# Stated problem:
Retype the passage of the forum thread on a conditional summation, from "At this, the" up to and including "satisfy the conditions?".

# Extract provided:
-- START --

Subject: Summation and its condition

From: akihiro mizutani

Date: 16 Feb, 2009 09:10:03

Message: 1 of 13

Hello.

I’ve just started to use matlab.
And I’m stacked in the problem on summation condition.

Now I’m writing a code to get the result of following summation

Sum[(Aj*Ak-Bj*Bk)(Am*An-Bm*Bn)]

Where An and Bn are arrays respectively and length(An)=length(Bn)=N.
And the summation should be carried out only for those combinations of indices j, k, m, n that satisfy following conditions;

J+k=m+n, j<k, m<n, j<m.

At this, the indices may take any integer value but from 1 to N only.

Does anyone know how to define such conditions and carry out the summation for all combinations which satisfy the conditions?
I would be grateful if someone gave me a tip for solving the problem.

Thanks
Akihro

Subject: Summation and its condition

From: John D'Errico

Date: 16 Feb, 2009 10:42:02

Message: 2 of 13

"akihiro mizutani" <aki.mizutani@gmail.com> wrote in message <gnbahb$4id$1@fred.mathworks.com>...

-- END --

# Data segment:
-- START --

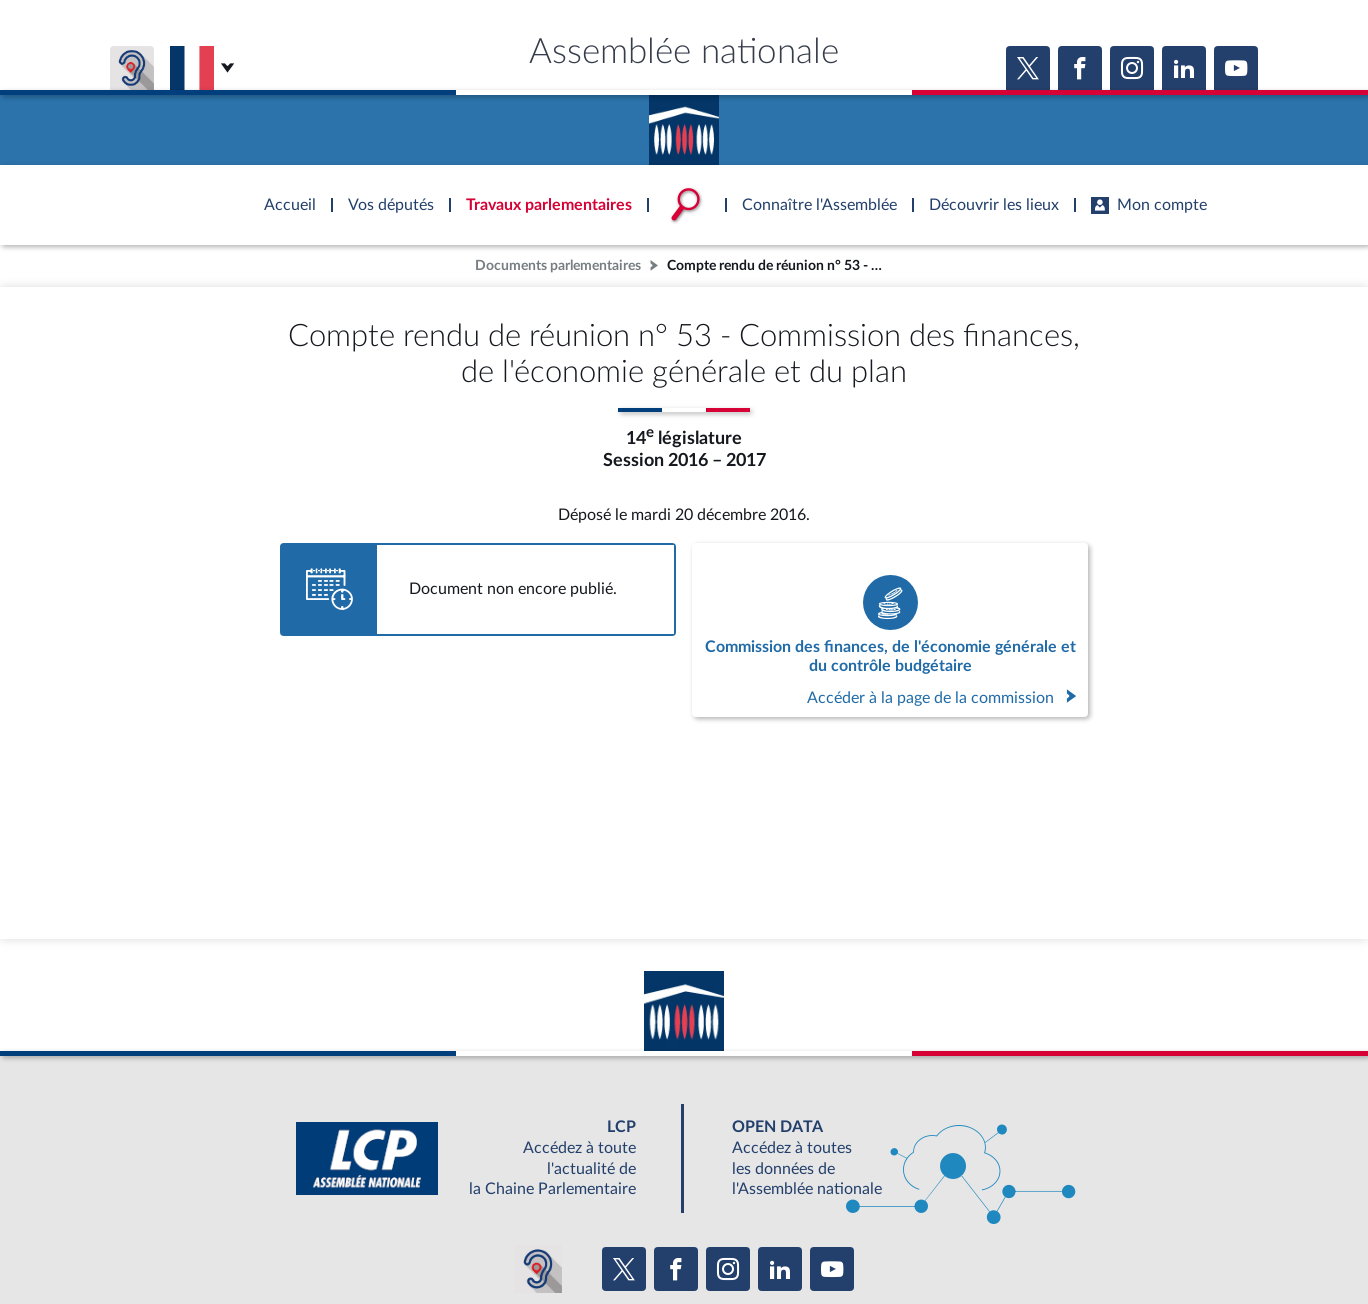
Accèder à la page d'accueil (684, 123)
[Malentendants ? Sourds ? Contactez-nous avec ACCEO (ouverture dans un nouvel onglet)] (538, 1269)
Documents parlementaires (558, 265)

-- END --

# Solved exercise:
At this, the indices may take any integer value but from 1 to N only.

Does anyone know how to define such conditions and carry out the summation for all combinations which satisfy the conditions?